3.5 stars really,
This review is from: The Kaiser's Navigator (Peter Sparke Book 2) (Kindle Edition)
Scott Chapman has a nice writing style for a thriller writer. His work is pacey and easy to read. It carried me along with no trouble.
As with his first book 'The Templar Vault', there are two parallel stories: one set in the present day where the protagonist, Peter Sparke, has been hired to discover the wreckage of an Argentine research ship from the early 20th century and one set just before the First World War when a German naval vessel originally discovered the wreck. The modern story has a sketchy sub-plot involving the Falkland Islands, while the story about the German naval expedition follows the subsequent career of the navigator as he is captured in World War I and returns to Germany to see the start of what would turn into Nazism.
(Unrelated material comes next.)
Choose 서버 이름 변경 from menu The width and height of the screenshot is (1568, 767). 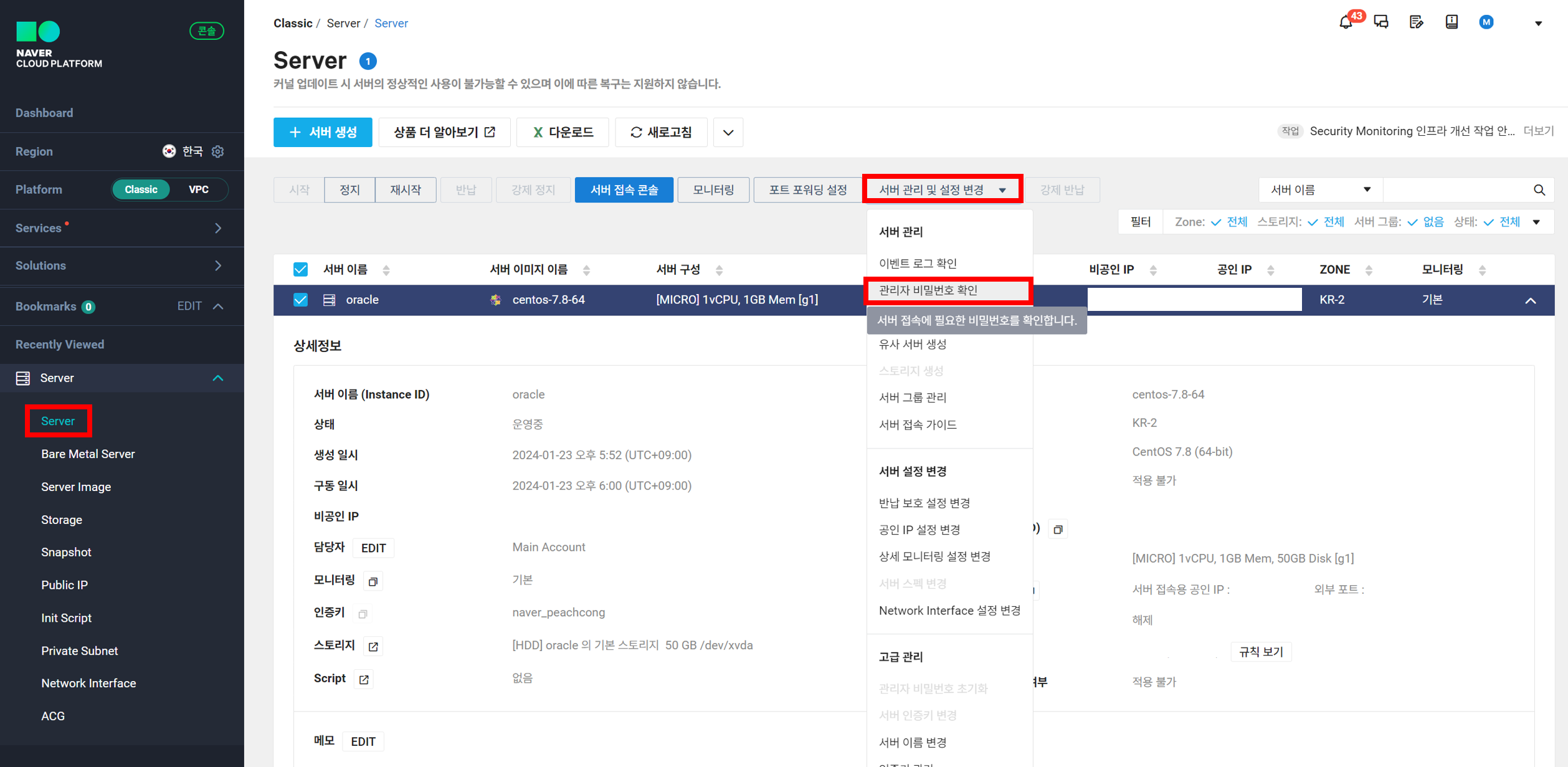coord(913,742)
It's a good thing that Chapman is such a fluent writer, because this disguises rather a confused plot. The problem is that none of the characters really do very much. Peter Sparke has been made CEO of a German company that hires out what is essentially troubleshooting expertise. Much is made of his boredom organising the office furniture and that is because it is essentially quite boring. Chapman sexes things up with some high-tech computers but, such is the speed of development of technical wizardry, that these failed to impress me. Voice recognition and remote access are readily available to us all, so why should we be excited by them?
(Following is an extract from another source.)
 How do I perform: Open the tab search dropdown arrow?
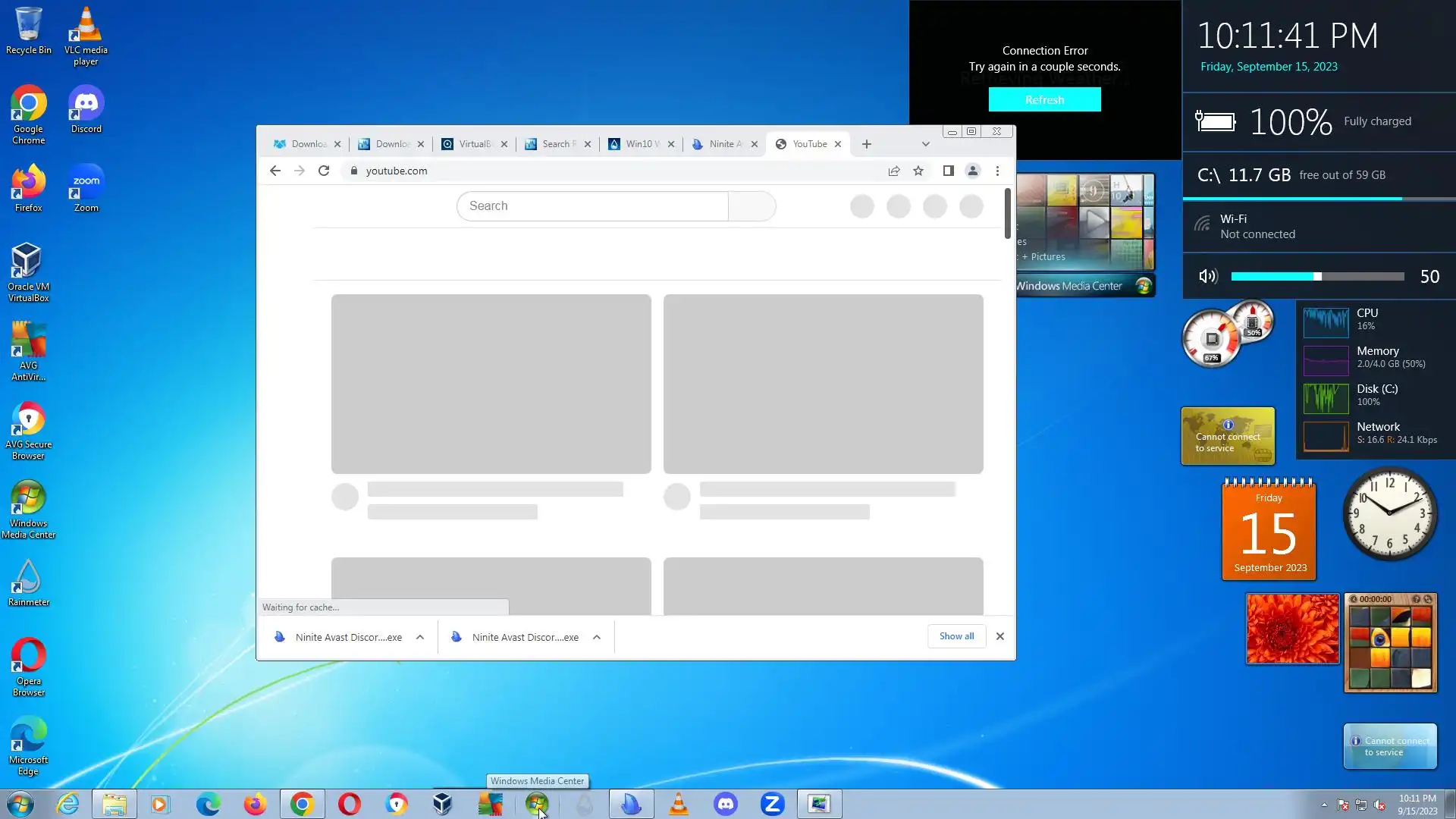pyautogui.click(x=925, y=144)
The navigator's experiences are more interesting, though the best bits have nothing to do with navigation. There is widespread ignorance in the UK about what exactly was going on in Germany after the end of the Great War. My own interest doesn't really start until the 1930s, so I can't swear to the accuracy of Chapman's narrative, but I found it convincing. As a bit of historical writing, it's excellent, but the navigator is rather a passive figure. This element of the book is quite short and might well work better as a non-fiction article.
In the end, Sparke's high tech expedition finds the wreck. Frankly, it was always going to, so there was no tension whatsoever there. The navigator dies in the great influenza pandemic. Then, abruptly, the story ends.
I'd like to give this 3.5 stars. The quality of the writing and the interest of some of the subject matter makes it better than merely OK. The lack of narrative thrust or any kind of tension in the plotting means that it doesn't really deserve four stars but, given the crudeness of five star rating systems, this is what it's going to have to get.